“If you know the enemy and know yourself, you need not fear result of a hundred battles.” – Sun Tzu
One of the hardest things to do is to perform a strictly honest competitive analysis. This kind of analysis inventories the strengths and weaknesses that you have, and how they stack up against the strength and weaknesses of your competitors. Honestly, a lot of business owners do not like this part of creating a business plan, but it is indispensable in the crowded field of online marketing and digital media. You are competing for customers, not just clicks, and need to establish a knowledge base so that you can proceed and succeed at marketing your business.
Ask the Hard Questions
Your local marketing professional can help you to formulate the questions that will give you a clearer picture of conditions and competition in your local market place, but the general questions should be:
- Who do you see as your main competition?
- What are their main products and services?
- What market share do they hold?
- What are their current marketing strategies?

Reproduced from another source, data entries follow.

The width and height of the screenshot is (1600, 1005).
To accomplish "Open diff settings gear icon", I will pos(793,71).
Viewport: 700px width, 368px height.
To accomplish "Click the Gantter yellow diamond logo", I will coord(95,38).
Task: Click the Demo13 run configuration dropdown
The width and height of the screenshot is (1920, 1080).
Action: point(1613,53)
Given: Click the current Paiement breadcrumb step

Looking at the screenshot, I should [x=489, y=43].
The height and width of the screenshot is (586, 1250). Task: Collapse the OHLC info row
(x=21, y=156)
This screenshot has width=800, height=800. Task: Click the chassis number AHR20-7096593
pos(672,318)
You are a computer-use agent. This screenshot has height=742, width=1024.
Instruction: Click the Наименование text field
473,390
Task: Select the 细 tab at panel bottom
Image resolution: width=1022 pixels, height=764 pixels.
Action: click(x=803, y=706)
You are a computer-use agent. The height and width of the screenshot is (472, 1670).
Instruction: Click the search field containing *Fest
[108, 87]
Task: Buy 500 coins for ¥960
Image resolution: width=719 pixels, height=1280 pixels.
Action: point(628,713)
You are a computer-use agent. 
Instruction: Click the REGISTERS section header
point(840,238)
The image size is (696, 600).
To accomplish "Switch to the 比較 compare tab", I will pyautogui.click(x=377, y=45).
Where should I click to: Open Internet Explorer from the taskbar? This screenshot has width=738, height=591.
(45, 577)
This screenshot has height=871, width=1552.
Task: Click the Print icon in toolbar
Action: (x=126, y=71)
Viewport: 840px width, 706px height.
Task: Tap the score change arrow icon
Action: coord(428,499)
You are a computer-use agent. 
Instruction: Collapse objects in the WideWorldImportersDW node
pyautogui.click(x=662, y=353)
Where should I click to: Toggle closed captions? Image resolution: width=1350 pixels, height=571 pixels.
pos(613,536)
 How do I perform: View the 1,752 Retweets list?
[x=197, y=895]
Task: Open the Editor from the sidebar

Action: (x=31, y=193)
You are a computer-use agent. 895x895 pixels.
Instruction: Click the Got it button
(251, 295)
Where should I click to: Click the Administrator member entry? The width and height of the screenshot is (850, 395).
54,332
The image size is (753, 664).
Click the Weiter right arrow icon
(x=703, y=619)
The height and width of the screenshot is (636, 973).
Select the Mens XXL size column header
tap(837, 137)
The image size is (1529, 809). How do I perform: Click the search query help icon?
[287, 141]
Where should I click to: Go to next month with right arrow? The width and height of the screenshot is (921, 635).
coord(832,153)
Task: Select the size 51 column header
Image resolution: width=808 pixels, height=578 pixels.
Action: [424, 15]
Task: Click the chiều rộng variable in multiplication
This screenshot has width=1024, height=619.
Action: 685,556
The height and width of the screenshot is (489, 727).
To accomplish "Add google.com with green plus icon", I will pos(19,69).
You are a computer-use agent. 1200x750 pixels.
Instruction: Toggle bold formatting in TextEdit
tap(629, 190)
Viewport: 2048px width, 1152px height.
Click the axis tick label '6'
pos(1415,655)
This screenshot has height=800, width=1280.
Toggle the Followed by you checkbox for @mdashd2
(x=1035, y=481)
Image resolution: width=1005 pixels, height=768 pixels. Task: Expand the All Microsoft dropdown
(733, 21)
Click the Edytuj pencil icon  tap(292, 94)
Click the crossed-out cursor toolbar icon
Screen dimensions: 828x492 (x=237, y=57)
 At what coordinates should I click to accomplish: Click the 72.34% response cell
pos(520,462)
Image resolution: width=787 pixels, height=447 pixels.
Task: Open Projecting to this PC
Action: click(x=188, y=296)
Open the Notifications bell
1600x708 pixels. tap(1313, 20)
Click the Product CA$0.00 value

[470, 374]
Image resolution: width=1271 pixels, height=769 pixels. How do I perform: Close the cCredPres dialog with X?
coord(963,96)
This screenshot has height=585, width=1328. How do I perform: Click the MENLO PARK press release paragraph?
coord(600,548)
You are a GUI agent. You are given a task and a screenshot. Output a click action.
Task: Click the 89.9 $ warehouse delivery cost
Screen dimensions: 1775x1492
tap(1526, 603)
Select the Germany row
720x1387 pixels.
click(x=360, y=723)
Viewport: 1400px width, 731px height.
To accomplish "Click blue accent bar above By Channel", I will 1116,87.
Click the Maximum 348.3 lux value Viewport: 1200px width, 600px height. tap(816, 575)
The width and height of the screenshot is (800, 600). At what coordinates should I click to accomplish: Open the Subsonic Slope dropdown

- What traditional media are their using to market themselves?
- What are their digital marketing strategies?
- What threats do they pose to your business?
- What opportunities do you feel that they’ve overlooked?
Next, you might want to make a competitive analysis grid, so you can have a visual take on how you and your competition stack up – this is a good example and explanation from University of Iowa. The SBA has some good tips on how to objectively analyze the market for your business, and give yourself a realistic snapshot of what you’re up against. However, if you feel you need someone with more experience in analyzing competition and with business planning, you should ask for help in executing these important parts of your business plan.
It’s very tempting to think that you can start your business and conquer your market, but the truth is that there are probably a lot of people out there who have the same idea. You are going to be up against the ones who started first, have a customer base, and a market share. You have to establish yourself, yes, but you still need to plan and strategize on how a newcomer can gain a customer base and market share against the established companies. You can certainly count on them analyzing you in just the same way.
Working with a marketing professional can also give you access to more data and more know-how when it comes to formulating a competitive analysis that’s going to be honest and insightful. You grow and nurture a business, and it can be hard to see the weaknesses, and you can even miss some game-changing strengths that you need to develop. You need some outside eyes that can help you see the big picture, not just the part that you’ve been focusing on.